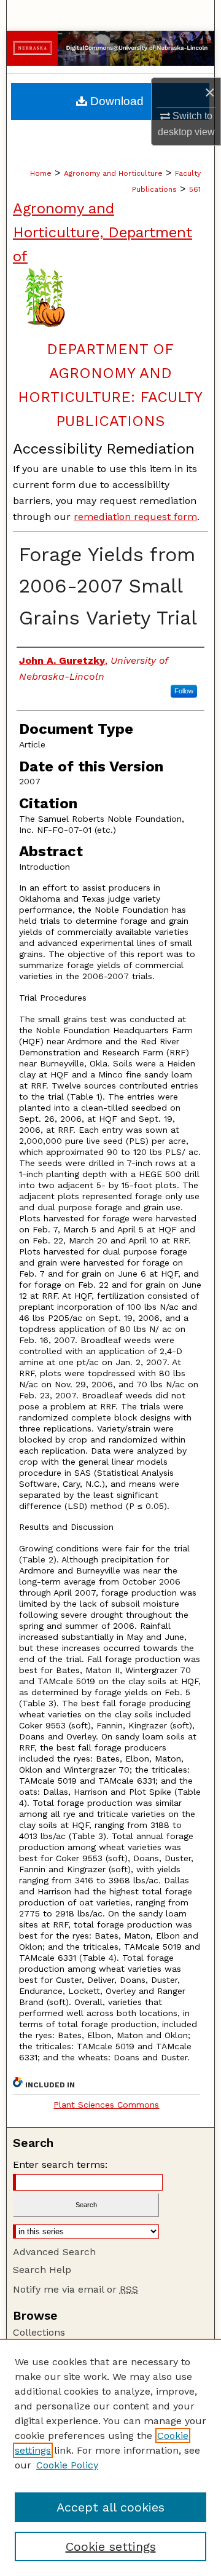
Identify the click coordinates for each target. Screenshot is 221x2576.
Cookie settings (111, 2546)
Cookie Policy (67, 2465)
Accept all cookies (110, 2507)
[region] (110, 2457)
————
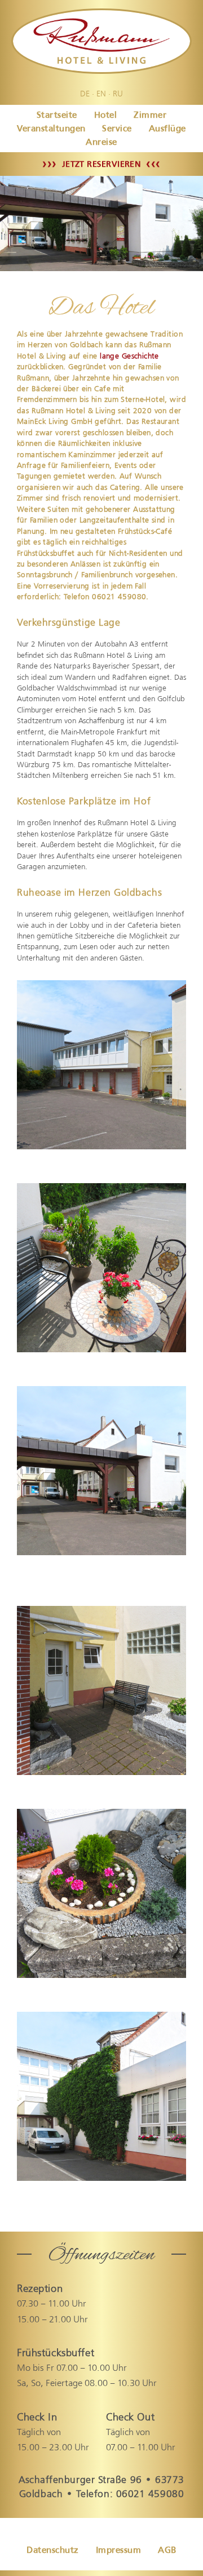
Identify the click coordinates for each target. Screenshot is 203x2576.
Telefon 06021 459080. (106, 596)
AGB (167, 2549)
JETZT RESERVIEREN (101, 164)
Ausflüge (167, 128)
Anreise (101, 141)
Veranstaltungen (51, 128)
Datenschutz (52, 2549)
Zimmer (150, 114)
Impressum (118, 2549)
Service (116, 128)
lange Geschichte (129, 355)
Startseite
————
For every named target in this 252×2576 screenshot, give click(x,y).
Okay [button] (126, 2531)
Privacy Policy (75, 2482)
————
§ Activity:
Output each line of the listing in which the string "target" is found.

§ Answer space:
Identify the click coordinates for each target. Screenshot is 221x2576.
Identify the click coordinates for each target. Screenshot is 203x2576.
For every named target in this 252×2576 screenshot, give click(x,y).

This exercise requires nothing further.